◆ EXERCISE GOAL
Copy out every one of the rows below word for word, keeping each line as it is.

◆ EXTRACTED DATA
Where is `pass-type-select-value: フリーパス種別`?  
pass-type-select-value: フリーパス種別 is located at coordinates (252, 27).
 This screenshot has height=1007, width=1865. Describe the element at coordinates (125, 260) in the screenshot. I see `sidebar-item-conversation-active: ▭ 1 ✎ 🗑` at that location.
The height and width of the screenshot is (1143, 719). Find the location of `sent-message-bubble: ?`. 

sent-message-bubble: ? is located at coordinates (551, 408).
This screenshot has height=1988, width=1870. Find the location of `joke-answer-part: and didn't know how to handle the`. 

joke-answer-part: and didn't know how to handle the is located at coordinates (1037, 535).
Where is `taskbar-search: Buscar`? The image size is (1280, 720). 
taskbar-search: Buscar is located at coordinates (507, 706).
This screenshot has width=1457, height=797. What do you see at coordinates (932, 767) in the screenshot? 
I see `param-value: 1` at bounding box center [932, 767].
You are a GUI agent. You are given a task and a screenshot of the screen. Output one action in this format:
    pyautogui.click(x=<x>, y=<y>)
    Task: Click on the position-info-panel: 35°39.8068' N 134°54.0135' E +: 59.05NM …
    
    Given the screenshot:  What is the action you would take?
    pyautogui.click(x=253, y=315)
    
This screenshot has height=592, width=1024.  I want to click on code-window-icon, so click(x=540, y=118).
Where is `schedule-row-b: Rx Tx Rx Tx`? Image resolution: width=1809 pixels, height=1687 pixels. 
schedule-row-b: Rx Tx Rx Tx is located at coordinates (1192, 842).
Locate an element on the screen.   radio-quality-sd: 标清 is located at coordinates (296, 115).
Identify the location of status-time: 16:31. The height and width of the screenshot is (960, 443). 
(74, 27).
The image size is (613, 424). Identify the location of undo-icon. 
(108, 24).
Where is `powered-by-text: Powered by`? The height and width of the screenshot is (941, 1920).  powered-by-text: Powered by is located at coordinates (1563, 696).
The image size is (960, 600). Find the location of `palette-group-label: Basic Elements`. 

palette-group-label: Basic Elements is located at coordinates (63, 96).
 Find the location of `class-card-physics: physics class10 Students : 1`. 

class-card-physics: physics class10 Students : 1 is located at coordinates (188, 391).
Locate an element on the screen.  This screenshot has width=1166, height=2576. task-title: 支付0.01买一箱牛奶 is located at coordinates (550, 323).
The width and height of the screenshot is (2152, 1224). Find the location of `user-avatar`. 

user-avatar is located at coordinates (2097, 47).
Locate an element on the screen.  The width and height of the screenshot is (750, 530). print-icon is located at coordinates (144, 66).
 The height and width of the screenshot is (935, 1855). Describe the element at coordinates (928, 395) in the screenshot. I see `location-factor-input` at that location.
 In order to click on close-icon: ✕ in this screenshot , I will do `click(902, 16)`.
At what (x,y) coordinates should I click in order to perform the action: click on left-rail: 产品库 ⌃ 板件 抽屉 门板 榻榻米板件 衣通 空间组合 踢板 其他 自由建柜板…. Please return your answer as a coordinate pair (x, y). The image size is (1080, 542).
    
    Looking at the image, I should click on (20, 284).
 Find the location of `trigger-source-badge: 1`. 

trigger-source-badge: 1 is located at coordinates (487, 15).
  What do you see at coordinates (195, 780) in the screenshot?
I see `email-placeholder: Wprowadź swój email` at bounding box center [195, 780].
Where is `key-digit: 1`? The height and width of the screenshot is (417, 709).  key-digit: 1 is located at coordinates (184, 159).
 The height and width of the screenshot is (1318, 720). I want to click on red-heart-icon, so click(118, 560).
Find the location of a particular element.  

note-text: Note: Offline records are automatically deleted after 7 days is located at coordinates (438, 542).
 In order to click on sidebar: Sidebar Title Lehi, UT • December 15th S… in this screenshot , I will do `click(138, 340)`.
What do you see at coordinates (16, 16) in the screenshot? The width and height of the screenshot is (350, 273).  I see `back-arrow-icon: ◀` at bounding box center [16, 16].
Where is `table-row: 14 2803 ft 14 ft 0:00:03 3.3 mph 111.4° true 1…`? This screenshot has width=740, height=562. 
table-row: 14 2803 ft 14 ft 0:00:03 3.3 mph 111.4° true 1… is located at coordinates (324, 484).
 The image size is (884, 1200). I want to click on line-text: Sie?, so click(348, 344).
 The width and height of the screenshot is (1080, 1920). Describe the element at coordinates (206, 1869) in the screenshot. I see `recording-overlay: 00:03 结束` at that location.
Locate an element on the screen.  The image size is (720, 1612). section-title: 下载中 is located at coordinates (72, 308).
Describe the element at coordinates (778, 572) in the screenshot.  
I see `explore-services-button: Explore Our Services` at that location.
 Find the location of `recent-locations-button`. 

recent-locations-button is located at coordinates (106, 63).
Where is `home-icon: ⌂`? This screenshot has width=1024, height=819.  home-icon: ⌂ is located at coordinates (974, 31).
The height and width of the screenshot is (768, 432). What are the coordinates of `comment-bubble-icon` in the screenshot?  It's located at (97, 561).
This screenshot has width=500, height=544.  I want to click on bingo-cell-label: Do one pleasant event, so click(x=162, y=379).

◆ YOUR RESPONSE
Where is `pass-type-select-value: フリーパス種別`?  
pass-type-select-value: フリーパス種別 is located at coordinates (252, 27).
 This screenshot has height=1007, width=1865. Describe the element at coordinates (125, 260) in the screenshot. I see `sidebar-item-conversation-active: ▭ 1 ✎ 🗑` at that location.
The height and width of the screenshot is (1143, 719). Find the location of `sent-message-bubble: ?`. 

sent-message-bubble: ? is located at coordinates (551, 408).
This screenshot has height=1988, width=1870. Find the location of `joke-answer-part: and didn't know how to handle the`. 

joke-answer-part: and didn't know how to handle the is located at coordinates (1037, 535).
Where is `taskbar-search: Buscar`? The image size is (1280, 720). 
taskbar-search: Buscar is located at coordinates (507, 706).
This screenshot has width=1457, height=797. What do you see at coordinates (932, 767) in the screenshot? 
I see `param-value: 1` at bounding box center [932, 767].
You are a GUI agent. You are given a task and a screenshot of the screen. Output one action in this format:
    pyautogui.click(x=<x>, y=<y>)
    Task: Click on the position-info-panel: 35°39.8068' N 134°54.0135' E +: 59.05NM …
    
    Given the screenshot:  What is the action you would take?
    pyautogui.click(x=253, y=315)
    
This screenshot has height=592, width=1024.  I want to click on code-window-icon, so click(x=540, y=118).
Where is `schedule-row-b: Rx Tx Rx Tx`? Image resolution: width=1809 pixels, height=1687 pixels. 
schedule-row-b: Rx Tx Rx Tx is located at coordinates (1192, 842).
Locate an element on the screen.   radio-quality-sd: 标清 is located at coordinates (296, 115).
Identify the location of status-time: 16:31. The height and width of the screenshot is (960, 443). 
(74, 27).
The image size is (613, 424). Identify the location of undo-icon. 
(108, 24).
Where is `powered-by-text: Powered by`? The height and width of the screenshot is (941, 1920).  powered-by-text: Powered by is located at coordinates (1563, 696).
The image size is (960, 600). Find the location of `palette-group-label: Basic Elements`. 

palette-group-label: Basic Elements is located at coordinates (63, 96).
 Find the location of `class-card-physics: physics class10 Students : 1`. 

class-card-physics: physics class10 Students : 1 is located at coordinates (188, 391).
Locate an element on the screen.  This screenshot has width=1166, height=2576. task-title: 支付0.01买一箱牛奶 is located at coordinates (550, 323).
The width and height of the screenshot is (2152, 1224). Find the location of `user-avatar`. 

user-avatar is located at coordinates (2097, 47).
Locate an element on the screen.  The width and height of the screenshot is (750, 530). print-icon is located at coordinates (144, 66).
 The height and width of the screenshot is (935, 1855). Describe the element at coordinates (928, 395) in the screenshot. I see `location-factor-input` at that location.
 In order to click on close-icon: ✕ in this screenshot , I will do `click(902, 16)`.
At what (x,y) coordinates should I click in order to perform the action: click on left-rail: 产品库 ⌃ 板件 抽屉 门板 榻榻米板件 衣通 空间组合 踢板 其他 自由建柜板…. Please return your answer as a coordinate pair (x, y). The image size is (1080, 542).
    
    Looking at the image, I should click on (20, 284).
 Find the location of `trigger-source-badge: 1`. 

trigger-source-badge: 1 is located at coordinates (487, 15).
  What do you see at coordinates (195, 780) in the screenshot?
I see `email-placeholder: Wprowadź swój email` at bounding box center [195, 780].
Where is `key-digit: 1`? The height and width of the screenshot is (417, 709).  key-digit: 1 is located at coordinates (184, 159).
 The height and width of the screenshot is (1318, 720). I want to click on red-heart-icon, so click(118, 560).
Find the location of a particular element.  

note-text: Note: Offline records are automatically deleted after 7 days is located at coordinates (438, 542).
 In order to click on sidebar: Sidebar Title Lehi, UT • December 15th S… in this screenshot , I will do `click(138, 340)`.
What do you see at coordinates (16, 16) in the screenshot? The width and height of the screenshot is (350, 273).  I see `back-arrow-icon: ◀` at bounding box center [16, 16].
Where is `table-row: 14 2803 ft 14 ft 0:00:03 3.3 mph 111.4° true 1…`? This screenshot has width=740, height=562. 
table-row: 14 2803 ft 14 ft 0:00:03 3.3 mph 111.4° true 1… is located at coordinates (324, 484).
 The image size is (884, 1200). I want to click on line-text: Sie?, so click(348, 344).
 The width and height of the screenshot is (1080, 1920). Describe the element at coordinates (206, 1869) in the screenshot. I see `recording-overlay: 00:03 结束` at that location.
Locate an element on the screen.  The image size is (720, 1612). section-title: 下载中 is located at coordinates (72, 308).
Describe the element at coordinates (778, 572) in the screenshot.  
I see `explore-services-button: Explore Our Services` at that location.
 Find the location of `recent-locations-button`. 

recent-locations-button is located at coordinates (106, 63).
Where is `home-icon: ⌂`? This screenshot has width=1024, height=819.  home-icon: ⌂ is located at coordinates (974, 31).
The height and width of the screenshot is (768, 432). What are the coordinates of `comment-bubble-icon` in the screenshot?  It's located at (97, 561).
This screenshot has width=500, height=544.  I want to click on bingo-cell-label: Do one pleasant event, so click(x=162, y=379).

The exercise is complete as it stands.